The theme this year is ‘isolation’ and Cody's evocative, late-night photographs often ask uncomfortable questions about subjects such as home ownership and belonging.
The inspiration for his show came from a feeling of disconnectedness he felt when he returned home in 2019 after six years in Japan, Ellingham told Lynn Freeman.
“I came back to my hometown in Hastings. And I really felt this kind of disconnect with the place that had always been my home.
“I didn't know anybody anymore. My family had moved to different parts of the country, and it was the sort of void that had opened up before me.”
He started to walk the streets of Hastings capturing streets that were at once familiar and unfamiliar, he says. Then Covid-19 and lockdown happened.

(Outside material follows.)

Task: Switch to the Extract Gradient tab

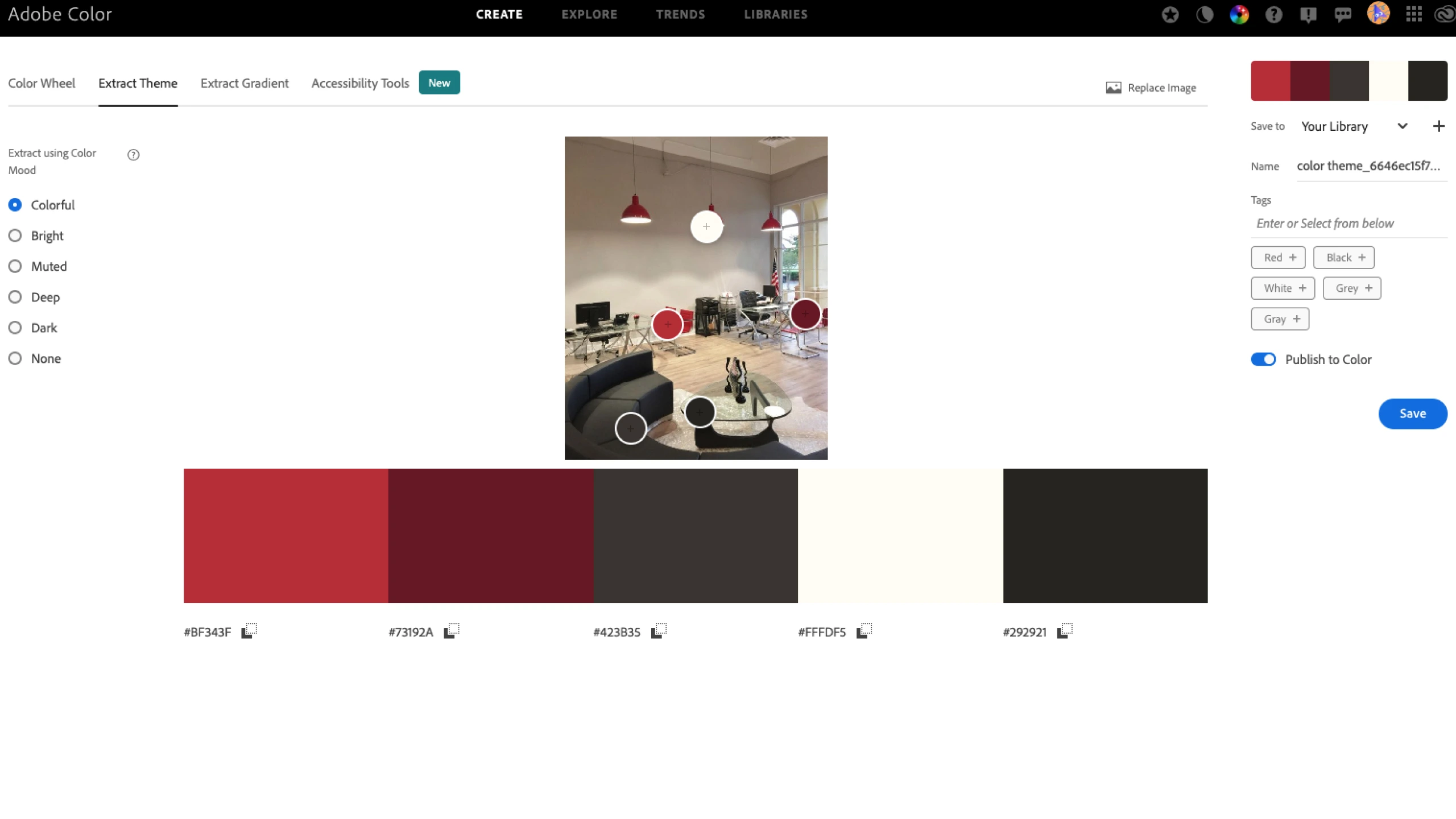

“I actually got stuck in Hastings, so I hadn't planned on staying there.
And the series kind of brooded and built itself up, and I realised there was more of a story here. What did New Zealand mean for me? This place that had been my home country for my entire life? What did it now mean?”
The houses that caught his eye as subjects had a certain quality, he says.
“When I walk past a place, you've just got the sense that there's a light on inside, you can just see the kind of shimmers of humanity, but you can't actually see anybody.
And it's this kind of ghost of the people who live there in a way and so I'm really attracted to this idea of just a single light on, outside looking in.”
This echoed how he felt about New Zealand, he says.
“I was from the outside looking in, I had come back but I didn't know this place anymore, it was very unfamiliar.”
The project has grown and Ellingham has travelled the country with his camera.
“I’ve been all over the country, I've been in the red zone of Christchurch, central Hawke's Bay abandoned farmhouses, the flashiest parts of Parnell and Ponsonby.
“I've tried to really get an idea of the different parts of New Zealand because there is a very different visual architectural style throughout the country.
“The style of colonial villas in Auckland is vastly different to what you get in Wellington, for example. And then big old farmhouses in Hawke's Bay or the Wairarapa is again different to what you might find in in the city.”
He prefers to travel on foot and capture his images in an unobtrusive way, he says.
“That sort of that moment of sort of quietness is what I'm trying to capture. And if you try to start talking to people, if you start getting into that space, you can almost ruin that moment.
“So, I do try to keep it quite quick, take the shot and move on to the next place. And try and capture that moment while it's still fresh.”
New Zealand Nocturnes A Photo Series by Cody Ellingham is in this year's Auckland Festival of Photography. It will open at the Viaduct Basin on the waterfront on 28 May alongside work by Cameron McLaren.